Christina Bu has been in the country and found herself somewhat bewildered.
Bu is the head of the Norwegian Electric Vehicle Association, and as such comes from a world of subsidy. When it comes to EVs, no-one hands out free stuff like Norway.
Cash grants, subsidies, tax write-offs, free public transport, free bus lane use and free charging. It's Christmas every day in Norway if you want to get behind the wheel of a Nissan Leaf.
So she can't understand our antagonism towards what she calls "feebate"-type incentives.
Of course she can't, the same way Julie Anne Genter can't understand what's wrong with buying kids' bikes, and sending the Government round to teach you how to ride them.
When you come from a world, or a mindset, where the Government pays for everything, our sort of free-market level playing field "success on its merits" outlook must seem awfully strange.

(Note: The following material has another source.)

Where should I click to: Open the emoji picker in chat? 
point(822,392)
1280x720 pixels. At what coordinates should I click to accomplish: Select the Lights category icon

I am sure European farmers still look at us aghast at the fact we have to grow and sell everything for what it's worth, as opposed to what we want it to be worth topped up with subsidies and tariffs.
A little irony though: Norway's obsession and generosity around the EV is, of course, funded from oil, from which they are happy to collect revenues.
Perhaps we should have thought of that before we put the kibosh on exploration, and watched them slowly but surely pack up, leave, and take with them their exploration fees that put millions upon millions into our coffers.
It seems these days we are awash with pressure groups formed as a result of "issues".
There is a global chinwag underway on climate change this very week, and it's the usual story. Kyoto was a bust, Paris is a bust, so now it's urgent. We must act immediately, the problem is even worse than we thought.
Just this week as well, we had plastic alarm bells. Recycling won't solve our problems, we need to act urgently, and do more than ever.
And the poor old EV, sold as a utopian solution to fossil fuels, has failed, like all the other dramatic life-threatening episodes we face, to take off the way the peddlers of this sort of misery would have hoped. So now they resort to the time-honoured tradition of expecting Governments - through the poor old taxpayer - to pick up the tab.
The raising of the issues didn't work, the warnings didn't work, the alarmist warnings didn't work, the screaming from the roof tops didn't work. We simply haven't - in the numbers required - got on board, whether through laziness, deep suspicion, or outright rejection.
From the air, to plastic, to cars, the Christina Bu's of the world don't get us. All they have left are virtue-signalling Governments who are still open to using other people's money to fund their largesse.